Exercise brief: The reply should hold only the lines from the one with "[The Next Best Picture Podcast: Episode" to the one with "Our Charity (239, 1761)", both ends kept, exactly as they appear below, without any pictures.

━━━ Dataset entries

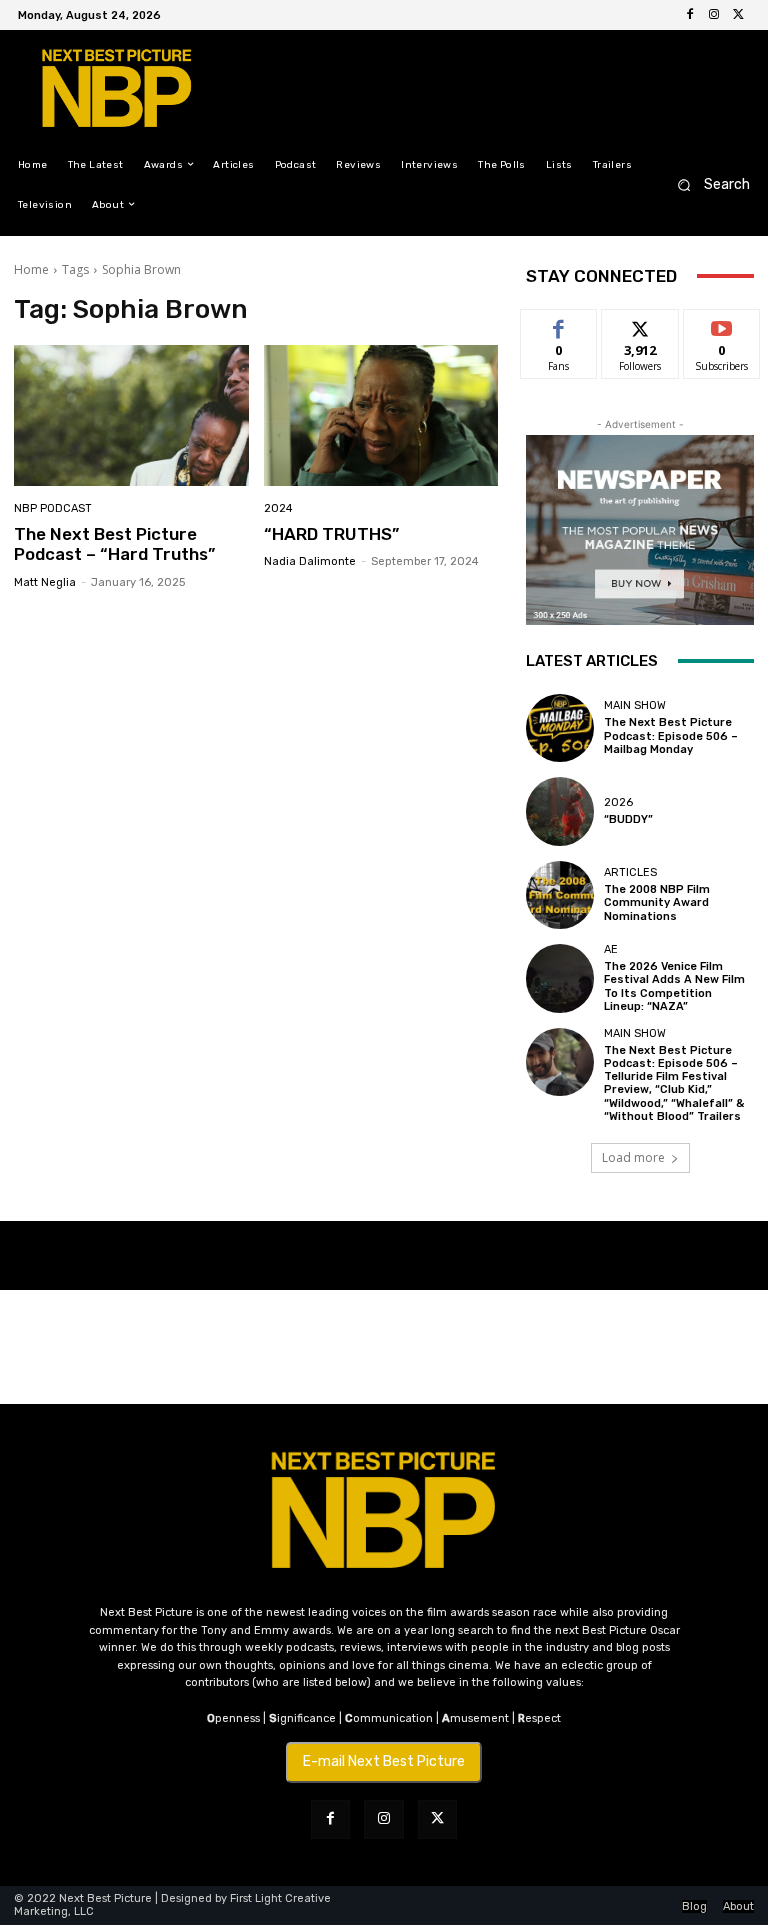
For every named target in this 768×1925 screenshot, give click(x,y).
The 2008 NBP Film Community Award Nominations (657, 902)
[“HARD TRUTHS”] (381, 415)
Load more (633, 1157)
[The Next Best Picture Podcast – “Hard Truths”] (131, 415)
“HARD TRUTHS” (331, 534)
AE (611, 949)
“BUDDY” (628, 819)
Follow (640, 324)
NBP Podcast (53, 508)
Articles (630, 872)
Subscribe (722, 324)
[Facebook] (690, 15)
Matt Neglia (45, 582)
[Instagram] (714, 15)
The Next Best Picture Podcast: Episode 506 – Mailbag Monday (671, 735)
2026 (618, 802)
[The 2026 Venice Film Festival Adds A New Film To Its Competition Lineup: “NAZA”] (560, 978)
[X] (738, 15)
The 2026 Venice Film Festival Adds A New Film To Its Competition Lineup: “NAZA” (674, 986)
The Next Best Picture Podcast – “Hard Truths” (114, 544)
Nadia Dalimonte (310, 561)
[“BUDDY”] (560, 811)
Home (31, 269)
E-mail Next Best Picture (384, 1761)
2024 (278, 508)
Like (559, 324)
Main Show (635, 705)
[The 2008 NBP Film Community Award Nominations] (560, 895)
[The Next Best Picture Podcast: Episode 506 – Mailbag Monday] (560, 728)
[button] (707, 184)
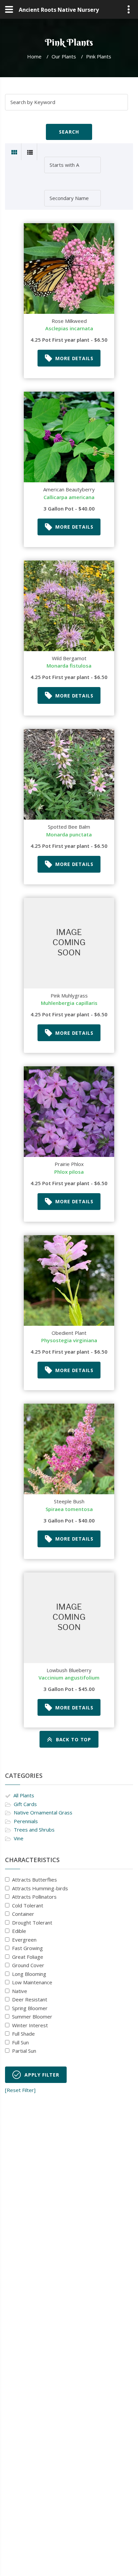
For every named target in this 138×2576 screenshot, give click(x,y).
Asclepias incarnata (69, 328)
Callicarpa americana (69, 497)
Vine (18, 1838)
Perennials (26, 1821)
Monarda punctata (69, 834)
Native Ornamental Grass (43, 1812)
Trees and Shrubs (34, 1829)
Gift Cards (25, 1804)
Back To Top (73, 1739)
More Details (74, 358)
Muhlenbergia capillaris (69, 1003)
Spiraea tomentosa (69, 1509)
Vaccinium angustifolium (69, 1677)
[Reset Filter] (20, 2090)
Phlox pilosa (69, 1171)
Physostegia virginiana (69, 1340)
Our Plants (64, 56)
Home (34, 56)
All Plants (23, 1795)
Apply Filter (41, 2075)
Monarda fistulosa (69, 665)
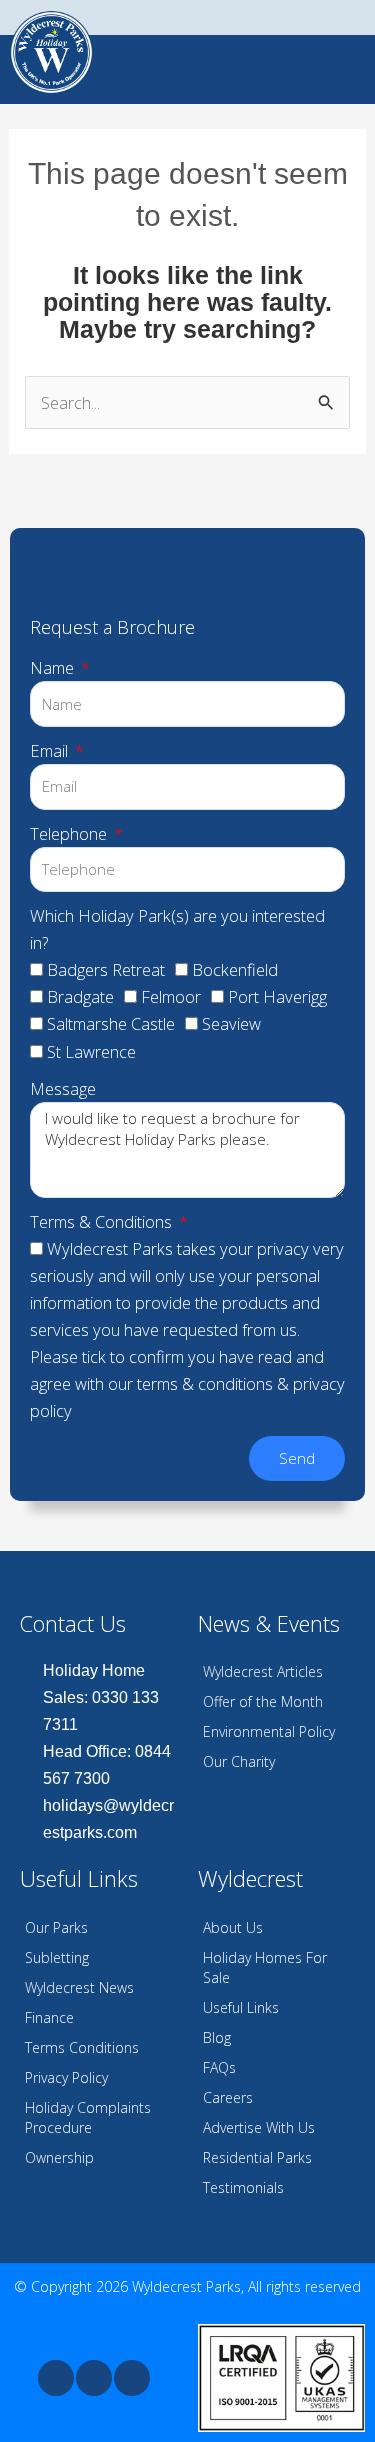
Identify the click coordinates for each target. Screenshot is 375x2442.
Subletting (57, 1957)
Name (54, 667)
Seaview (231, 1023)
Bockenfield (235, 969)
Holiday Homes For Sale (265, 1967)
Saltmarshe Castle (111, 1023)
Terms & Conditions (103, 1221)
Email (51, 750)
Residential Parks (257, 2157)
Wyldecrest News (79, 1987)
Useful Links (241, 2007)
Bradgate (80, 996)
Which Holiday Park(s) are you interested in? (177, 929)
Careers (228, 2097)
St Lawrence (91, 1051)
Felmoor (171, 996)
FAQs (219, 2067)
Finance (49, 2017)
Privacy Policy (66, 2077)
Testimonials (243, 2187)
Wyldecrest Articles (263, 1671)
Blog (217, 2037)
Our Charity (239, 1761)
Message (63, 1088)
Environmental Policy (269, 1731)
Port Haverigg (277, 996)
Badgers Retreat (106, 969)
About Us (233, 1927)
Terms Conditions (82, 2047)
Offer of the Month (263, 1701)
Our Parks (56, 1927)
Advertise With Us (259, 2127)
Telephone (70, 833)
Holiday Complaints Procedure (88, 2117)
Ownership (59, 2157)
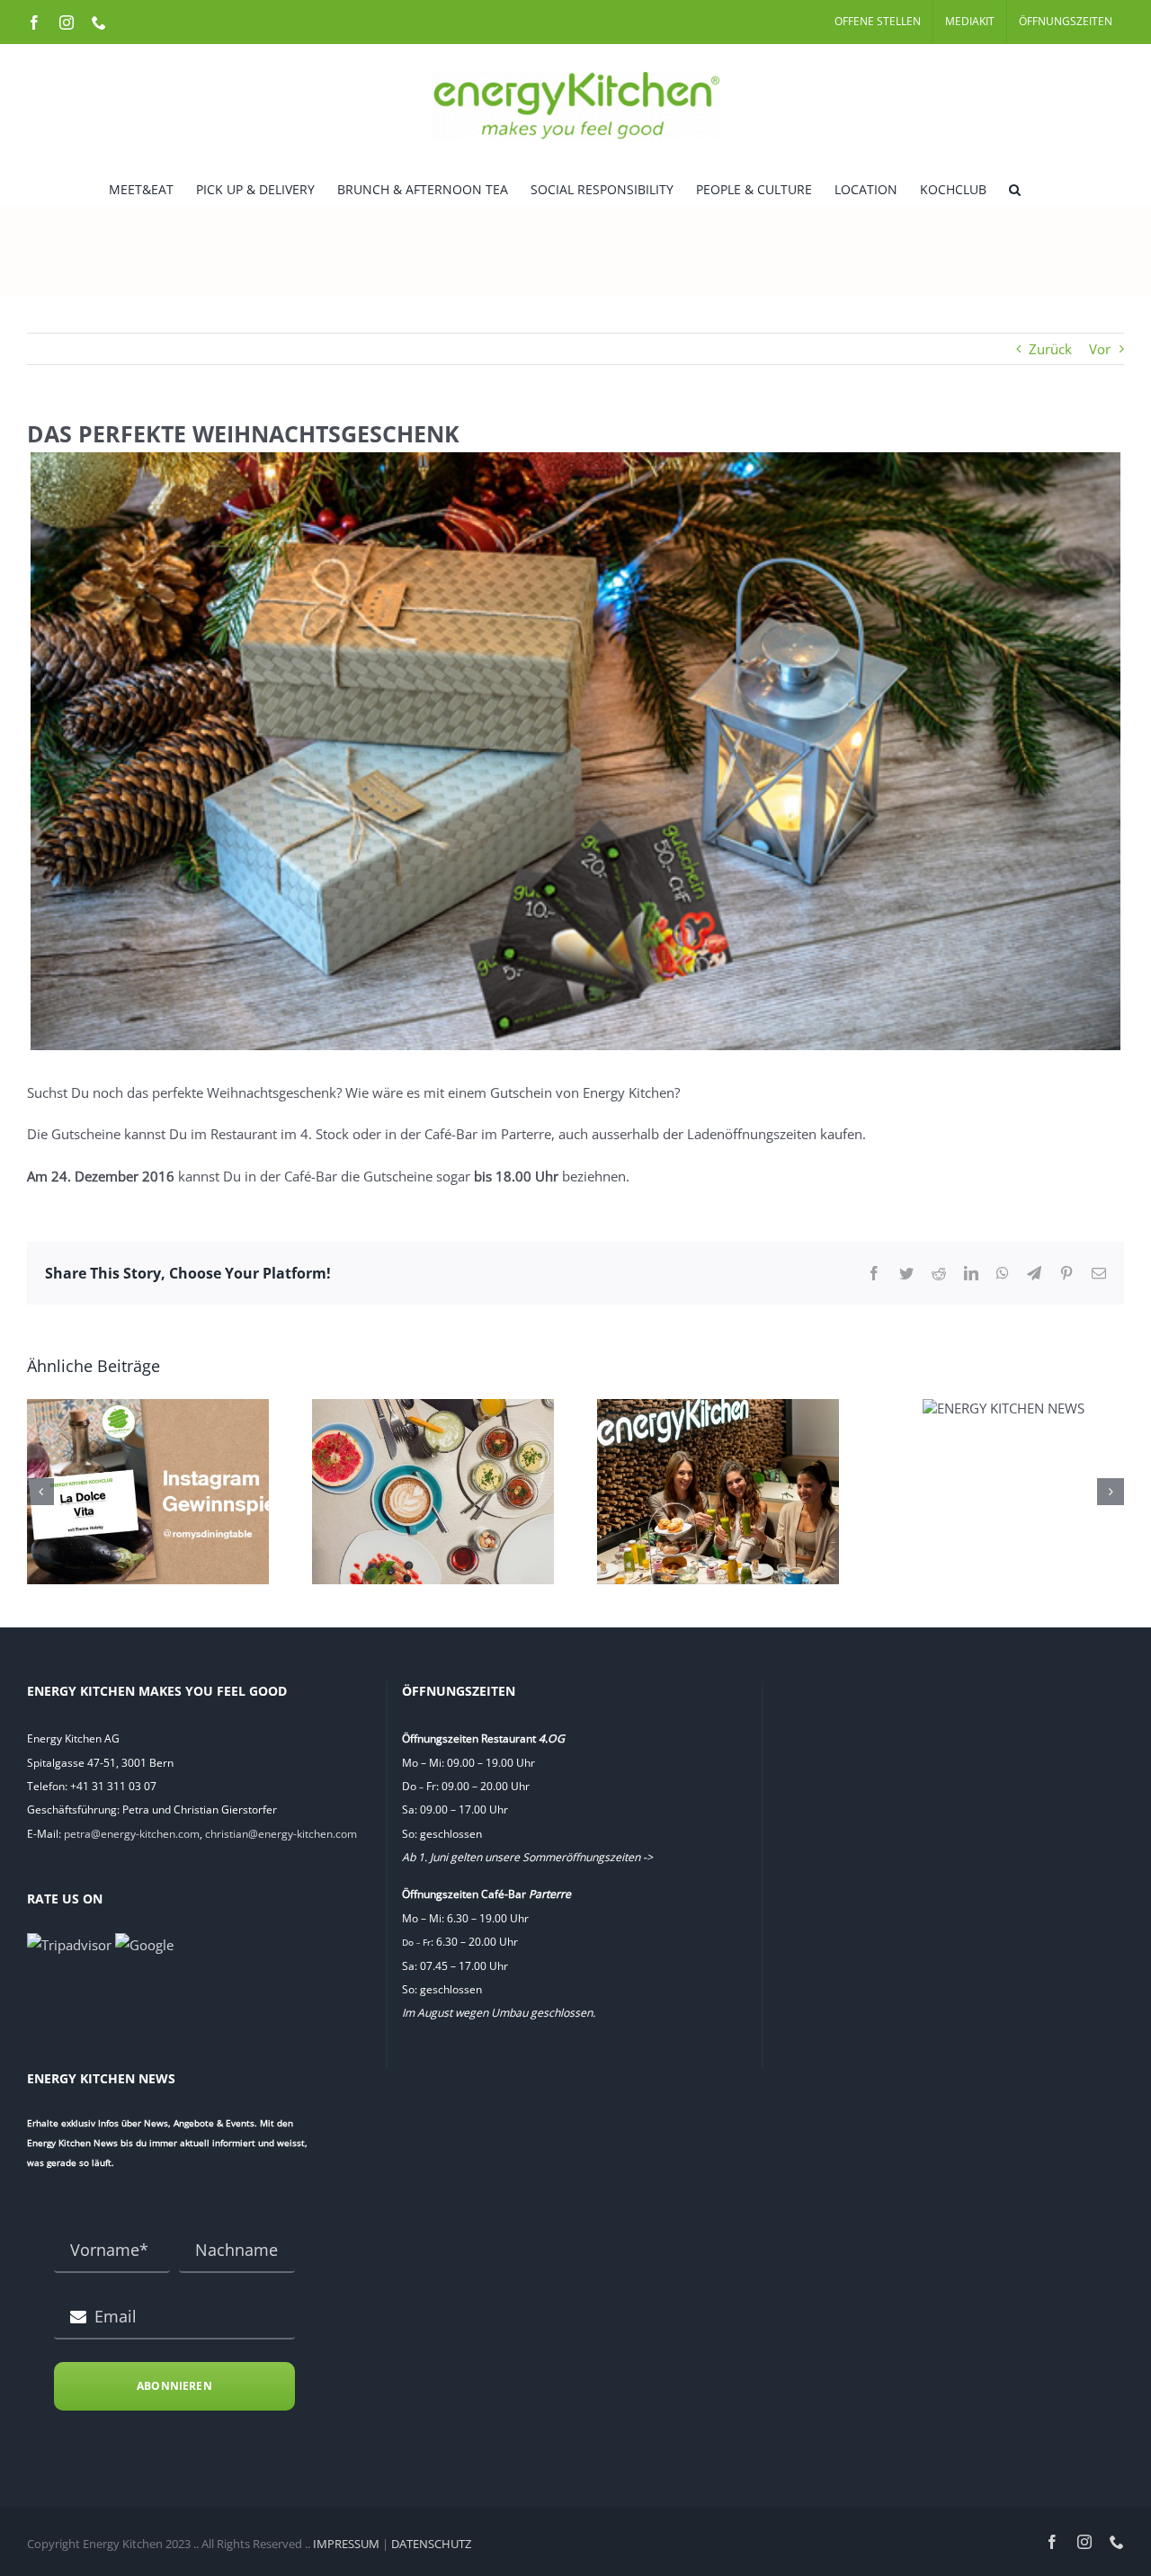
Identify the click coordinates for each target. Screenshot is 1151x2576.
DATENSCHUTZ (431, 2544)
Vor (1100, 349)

━━━━━━

Response area:
[The Next Best Picture Podcast: Episode 506 – Mailbag Monday] (560, 728)
[button] (707, 184)
For every named target in this 138×2576 screenshot, give click(x,y).
Asclepias incarnata (69, 328)
Callicarpa americana (69, 497)
Vine (18, 1838)
Perennials (26, 1821)
Monarda punctata (69, 834)
Native Ornamental Grass (43, 1812)
Trees and Shrubs (34, 1829)
Gift Cards (25, 1804)
Back To Top (73, 1739)
More Details (74, 358)
Muhlenbergia capillaris (69, 1003)
Spiraea tomentosa (69, 1509)
Vaccinium angustifolium (69, 1677)
[Reset Filter] (20, 2090)
Phlox pilosa (69, 1171)
Physostegia virginiana (69, 1340)
Our Plants (64, 56)
Home (34, 56)
All Plants (23, 1795)
Apply Filter (41, 2075)
Monarda fistulosa (69, 665)
Identify the click coordinates for each target. Screenshot is 375x2442.
Subletting (57, 1957)
Name (54, 667)
Seaview (231, 1023)
Bockenfield (235, 969)
Holiday Homes For Sale (265, 1967)
Saltmarshe Castle (111, 1023)
Terms & Conditions (103, 1221)
Email (51, 750)
Residential Parks (257, 2157)
Wyldecrest News (79, 1987)
Useful Links (241, 2007)
Bradgate (80, 996)
Which Holiday Park(s) are you interested in? (177, 929)
Careers (228, 2097)
St Lawrence (91, 1051)
Felmoor (171, 996)
FAQs (219, 2067)
Finance (49, 2017)
Privacy Policy (66, 2077)
Testimonials (243, 2187)
Wyldecrest Articles (263, 1671)
Blog (217, 2037)
Our Charity (239, 1761)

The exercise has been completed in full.